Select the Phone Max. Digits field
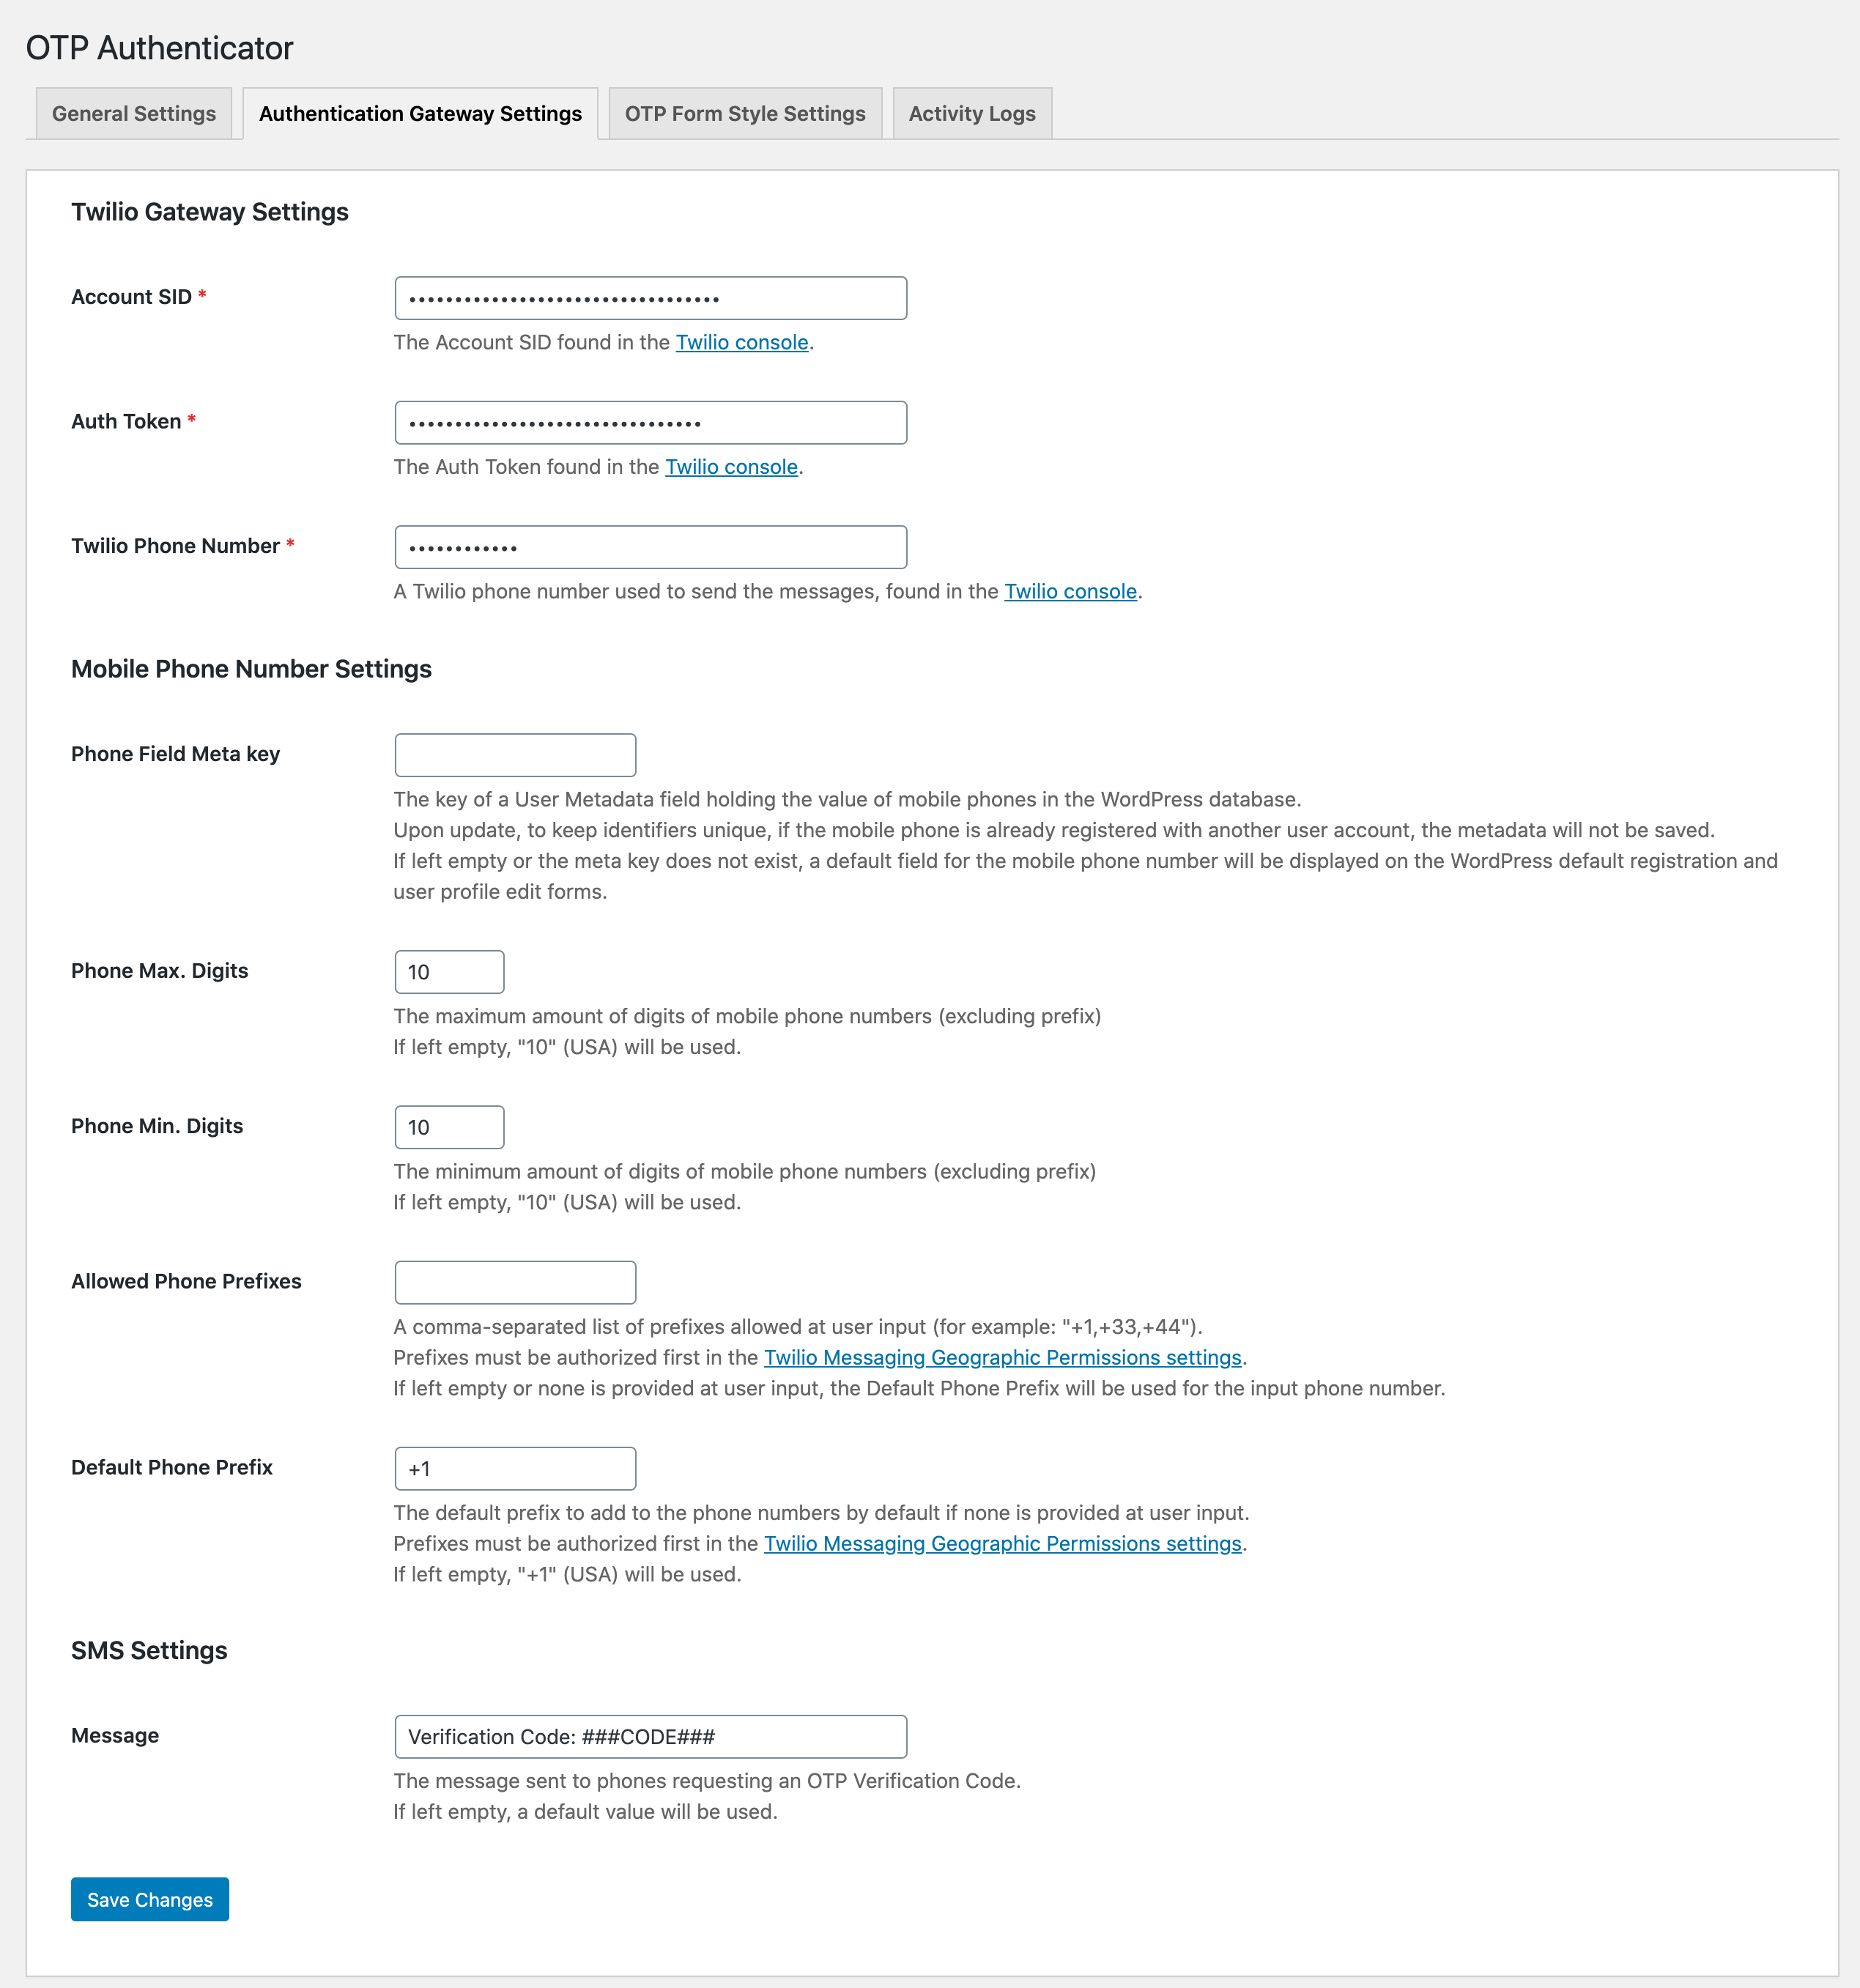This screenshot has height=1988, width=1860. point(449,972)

____________________

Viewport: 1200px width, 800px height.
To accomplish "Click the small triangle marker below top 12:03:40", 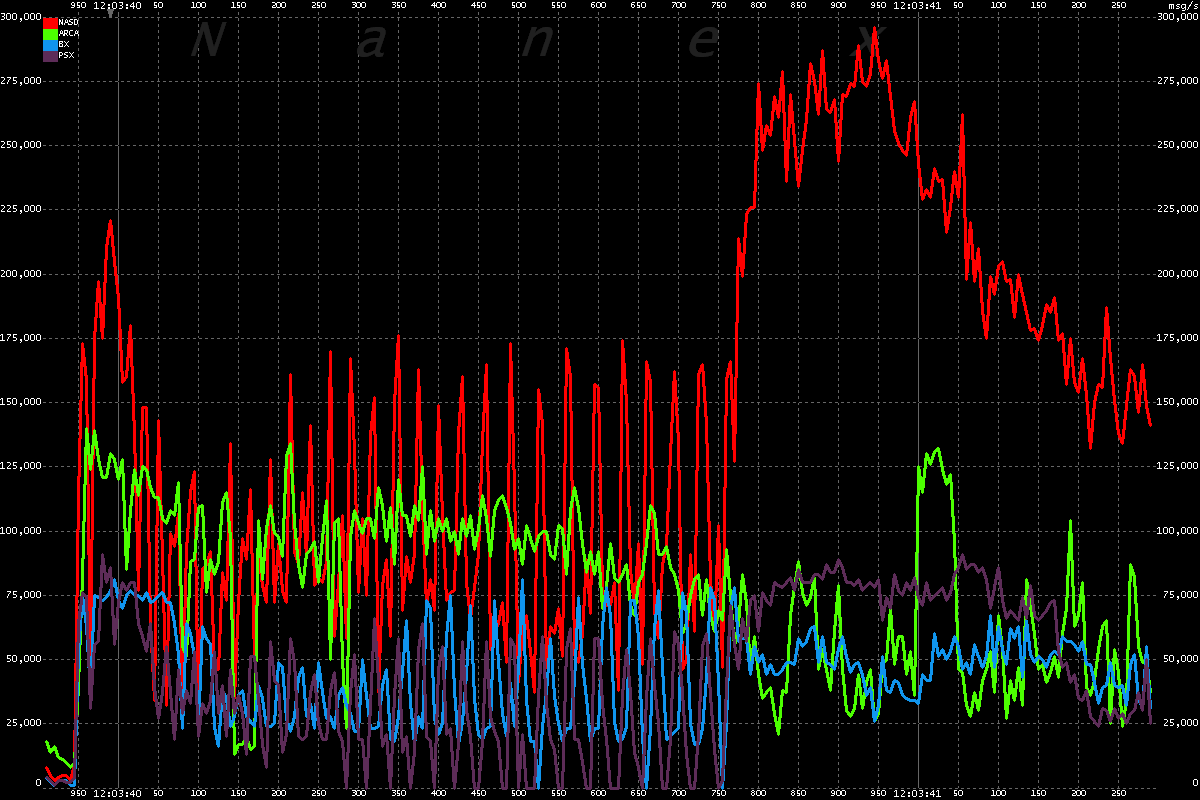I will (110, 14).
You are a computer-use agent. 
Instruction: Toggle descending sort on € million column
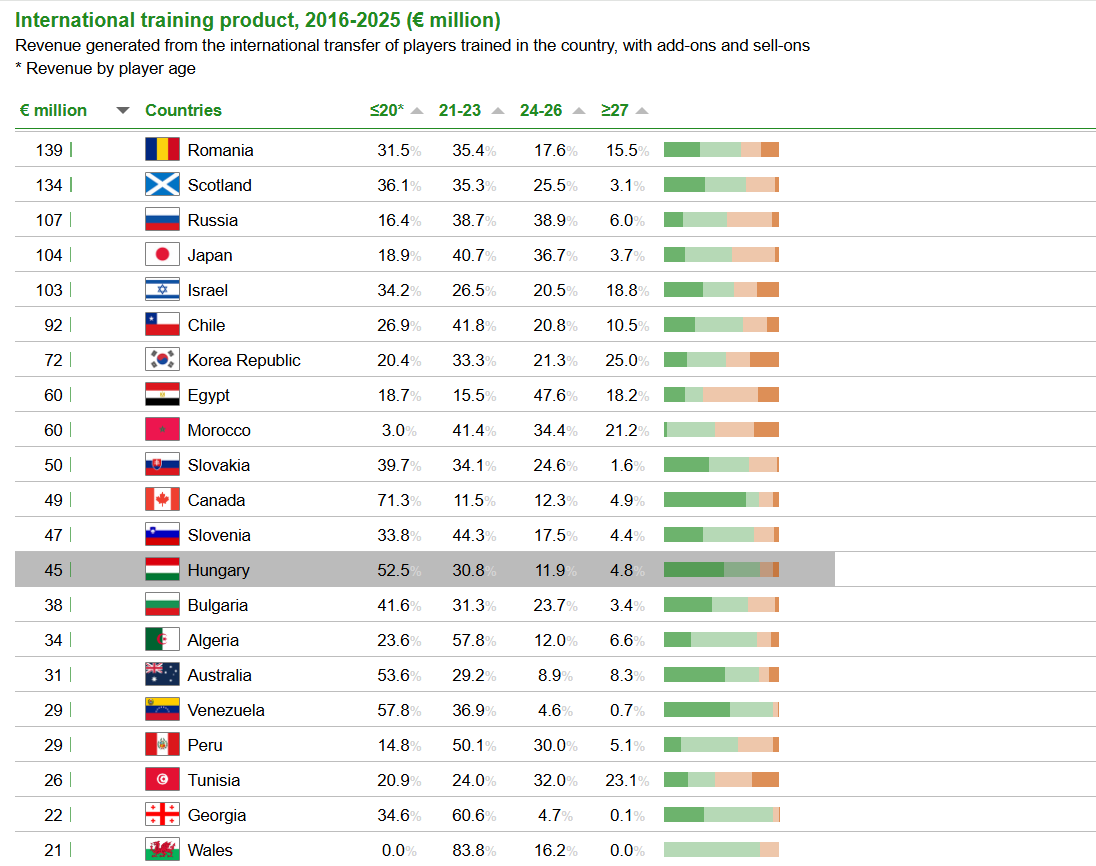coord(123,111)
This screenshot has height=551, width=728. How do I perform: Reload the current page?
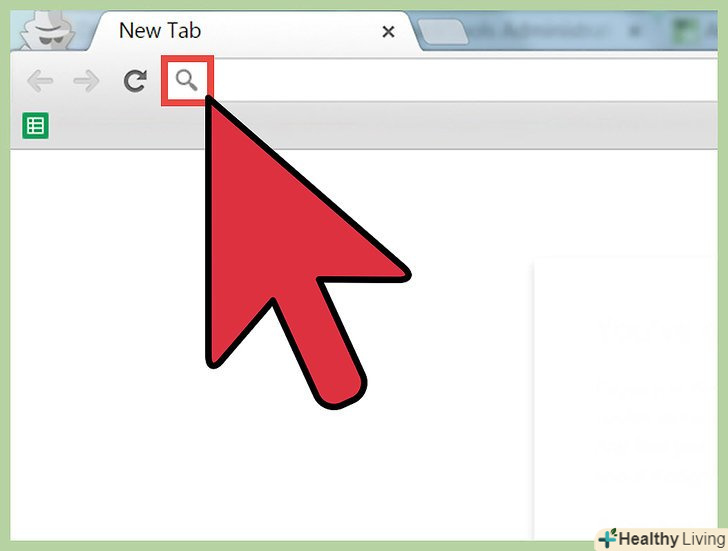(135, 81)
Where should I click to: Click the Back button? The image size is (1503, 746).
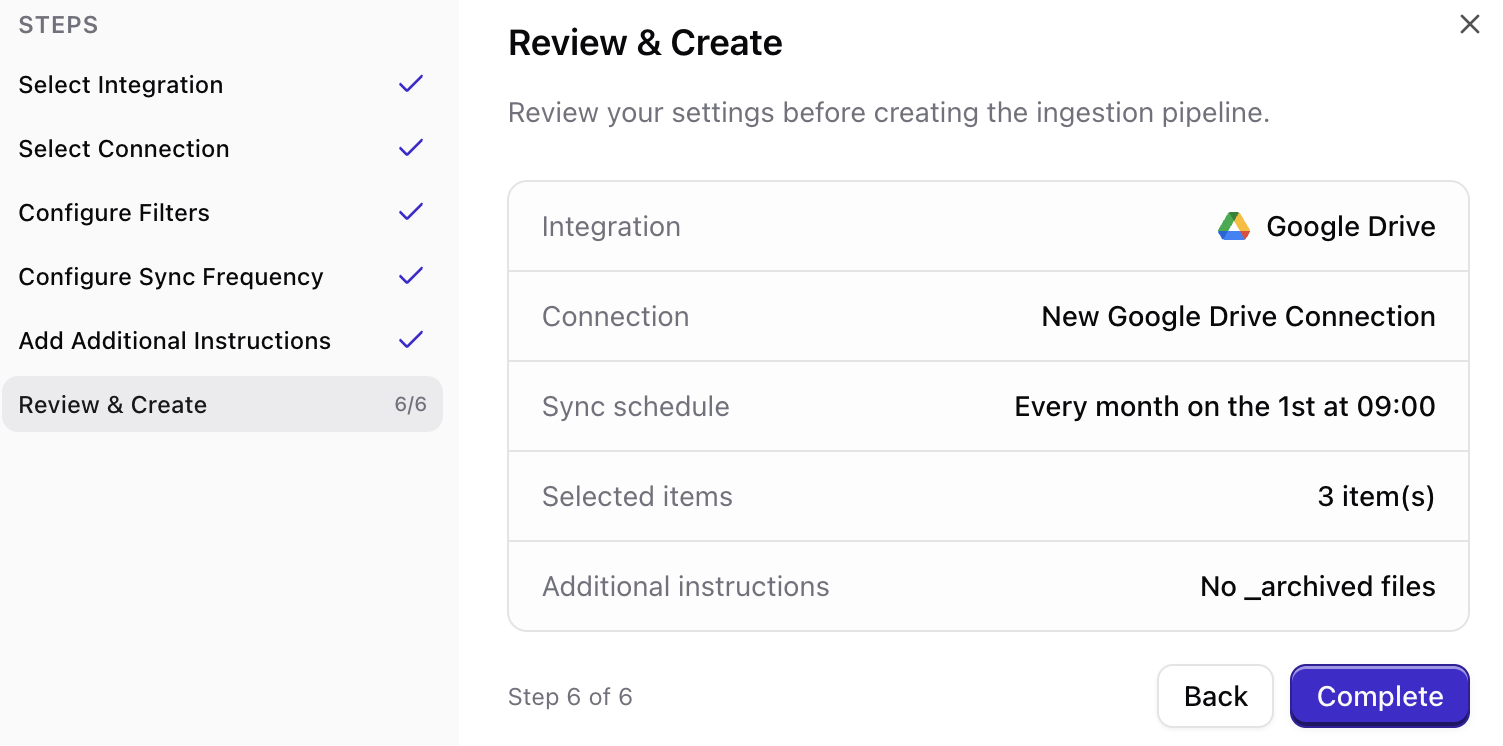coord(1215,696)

____________________

## THE EXERCISE
Reproduce the records verbatim, beginning at the line that contains "This screenshot has height=551, width=728." and ending after the line that contains "coord(1215,696)", and omit the pictures.

## RESPONSE
This screenshot has height=551, width=728. How do I perform: Reload the current page?
(135, 81)
Where should I click to: Click the Back button? The image size is (1503, 746).
coord(1215,696)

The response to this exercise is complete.